The initial admin user can be configured via the initial_admin_user and initial_admin_key configuration options, which automatically creates an admin user on first startup if no users exist.

Best Practices

  1. Use roles for broad access patterns: Assign roles like read-only or editor when users need consistent access across many event types.

  2. Use permissions for exceptions: Grant specific permissions when you need to override role-based access for particular event types.

  3. Combine roles and permissions: Use roles as defaults and permissions as exceptions. For example, give most users a read-only role, then grant write permissions only on specific event types they need to modify.

  4. Start restrictive: Create users without roles initially, then grant specific permissions. Add roles only when users need broader access.

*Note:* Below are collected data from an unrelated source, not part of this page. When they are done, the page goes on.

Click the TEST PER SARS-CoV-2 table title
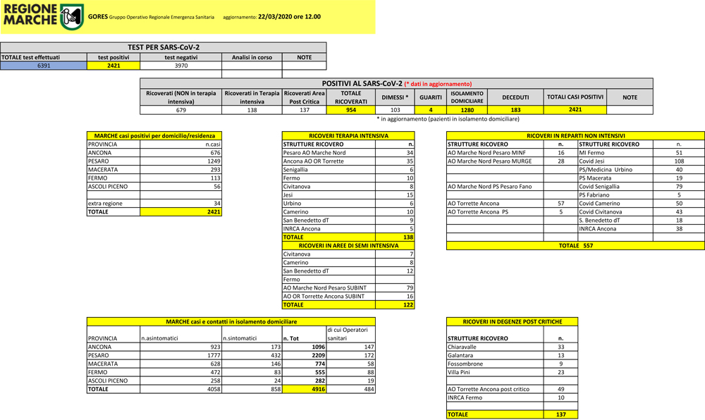This screenshot has height=420, width=705. click(x=163, y=47)
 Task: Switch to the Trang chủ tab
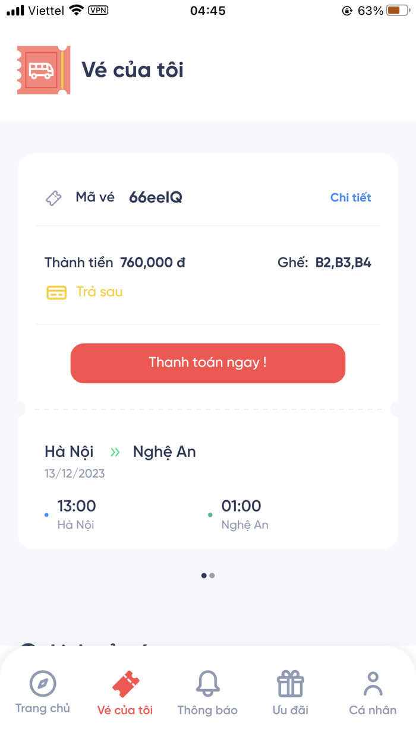pos(42,692)
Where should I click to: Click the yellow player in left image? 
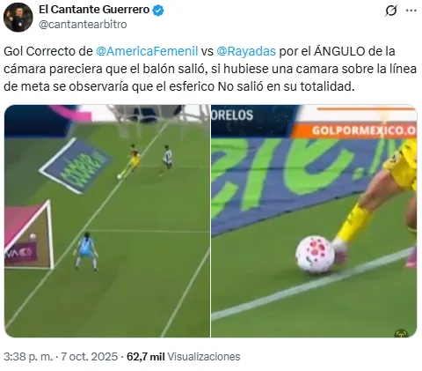132,161
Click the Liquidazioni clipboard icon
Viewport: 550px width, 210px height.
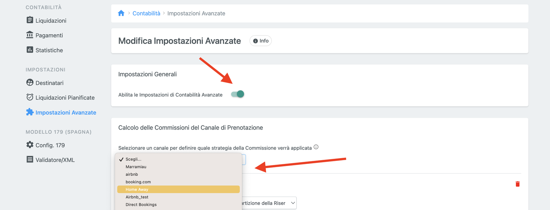tap(30, 20)
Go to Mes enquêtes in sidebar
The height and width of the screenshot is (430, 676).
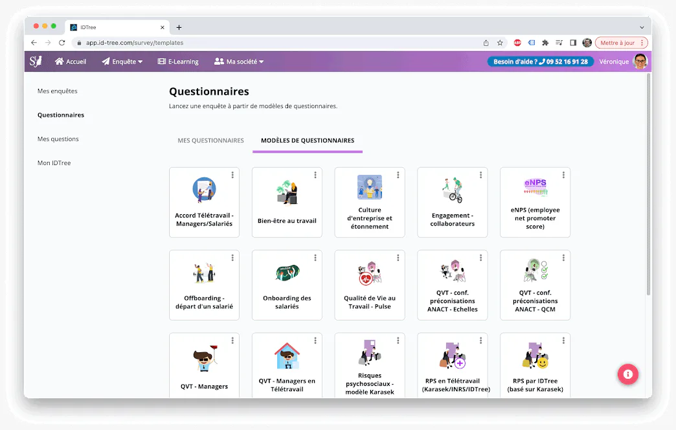click(58, 91)
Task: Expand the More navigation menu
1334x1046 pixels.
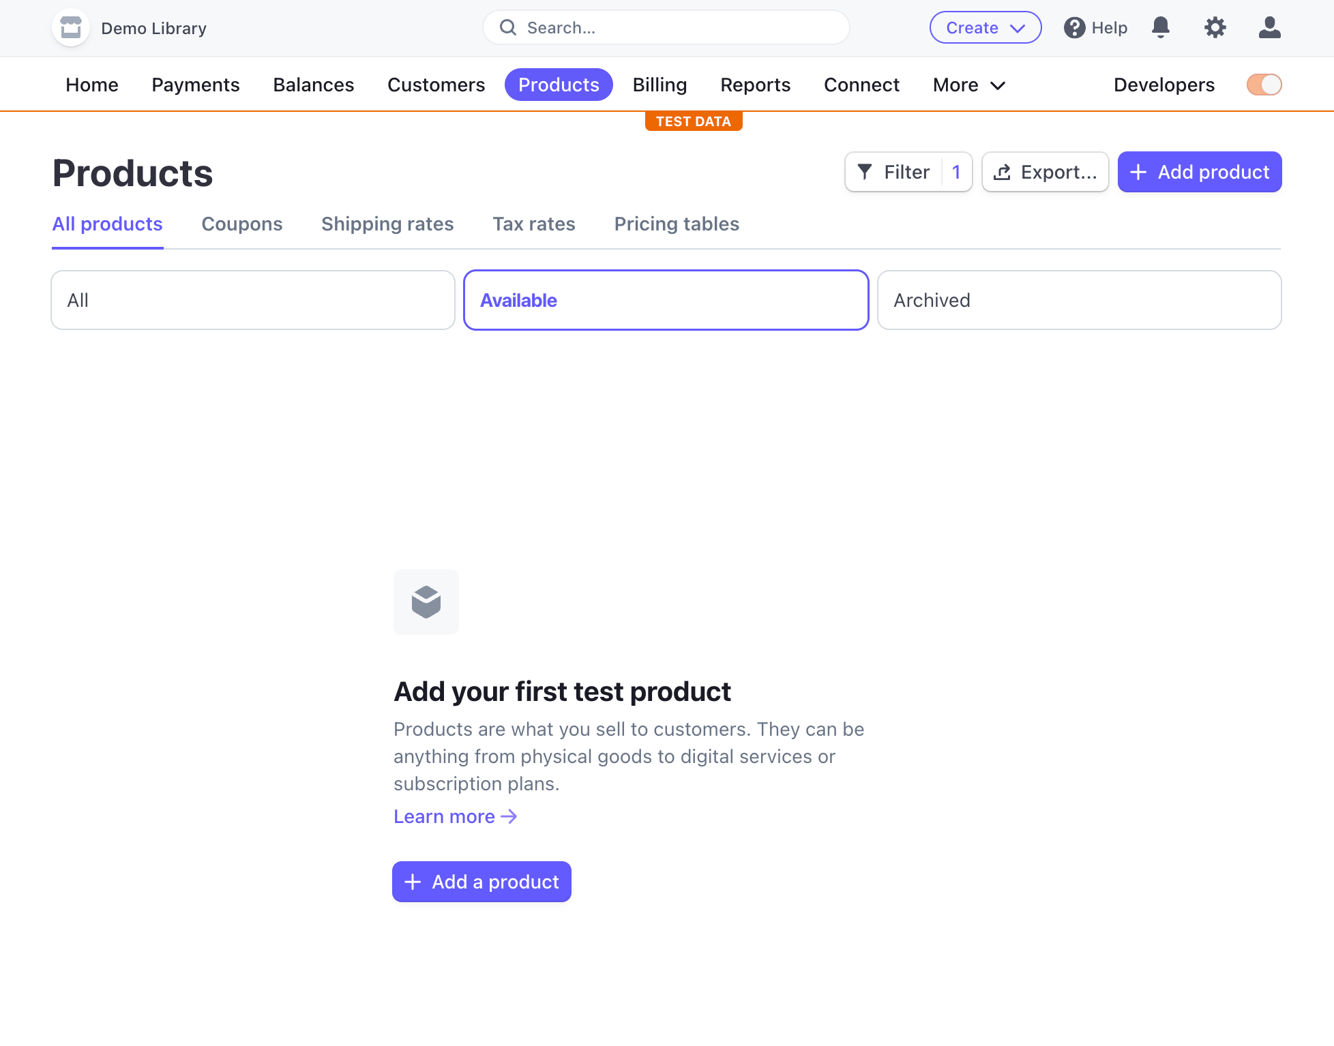Action: pyautogui.click(x=968, y=85)
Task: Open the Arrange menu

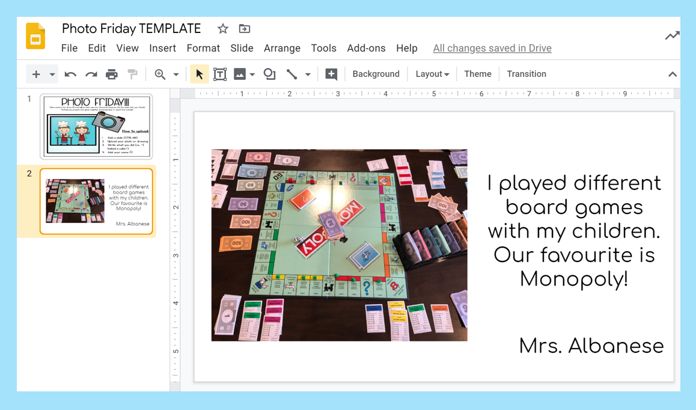Action: (x=282, y=48)
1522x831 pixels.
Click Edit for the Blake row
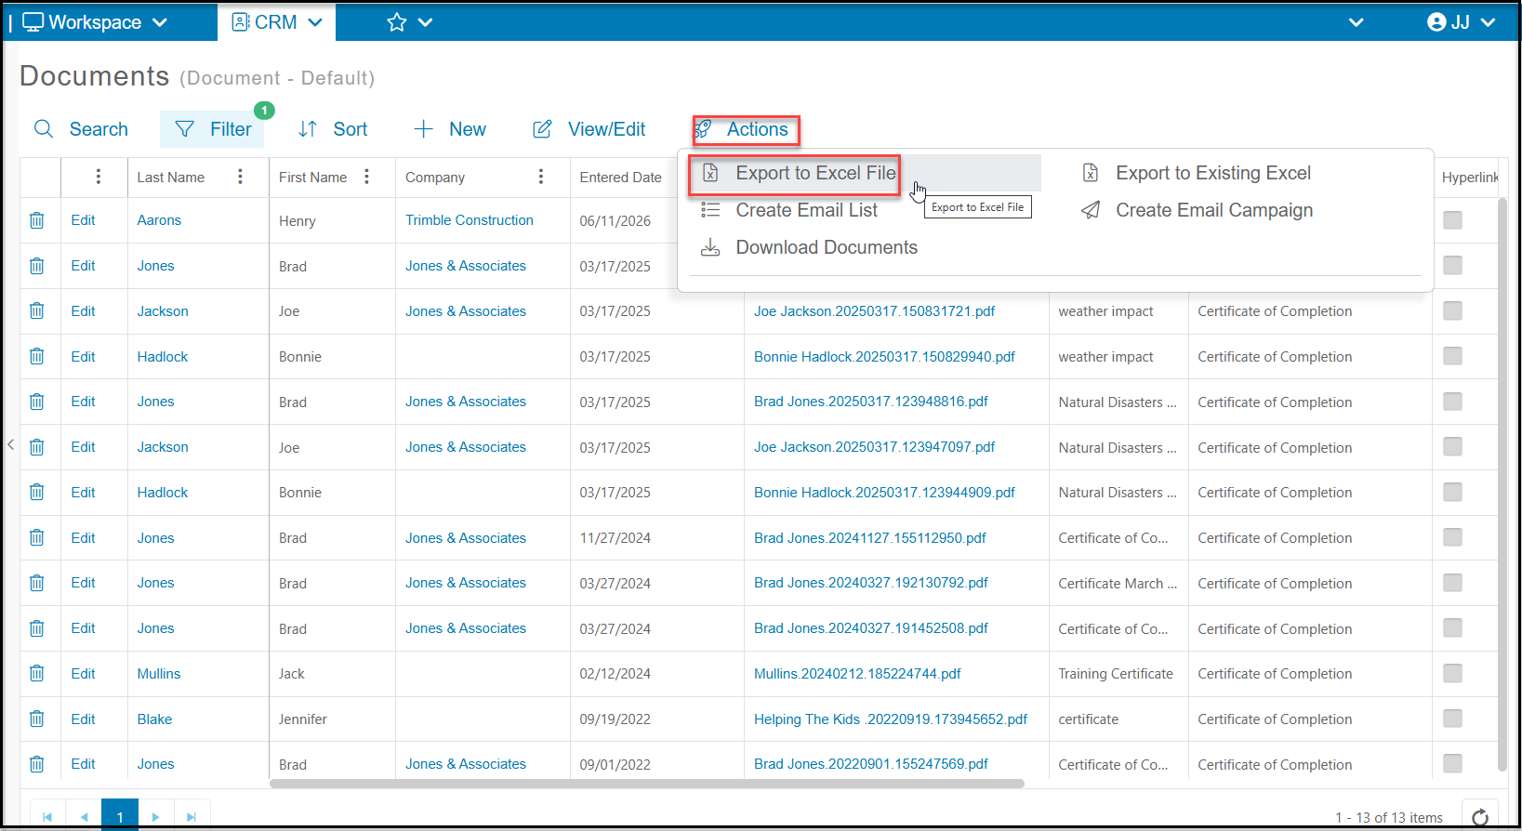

  5. Document access patterns: Keep track of which users have which roles and permissions to maintain security and compliance.

Future Work

The following improvements are planned for user management:

  • Key rotation: Allow users to rotate their secret keys without creating a new user account.
  • Key expiration: Support time-based key expiration and automatic rotation.
  • Audit logging: Log all authentication attempts, user creation, key revocation, and permission changes for security auditing.
  • Rate limiting: Implement per-user rate limiting to prevent abuse and brute-force attacks.
  • Key encryption at rest: Encrypt secret keys in the database using a master encryption key.
  • Multi-factor authentication: Support additional authentication factors beyond HMAC signatures.
  • User metadata: Store additional user information (email, description, created date, last access date).
  • Bulk operations: Support creating or revoking multiple users in a single command.
  • Key strength validation: Enforce minimum key length and complexity requirements.
  • Session management: Track active sessions and allow session invalidation. Add a command to revoke session tokens.
  • Token security improvements: Implement token rotation, token binding to IP addresses, and token refresh mechanisms.
  • Password reset flow: Implement secure password reset mechanisms for user accounts.
  • User groups: Organize users into groups for easier management and permission assignment.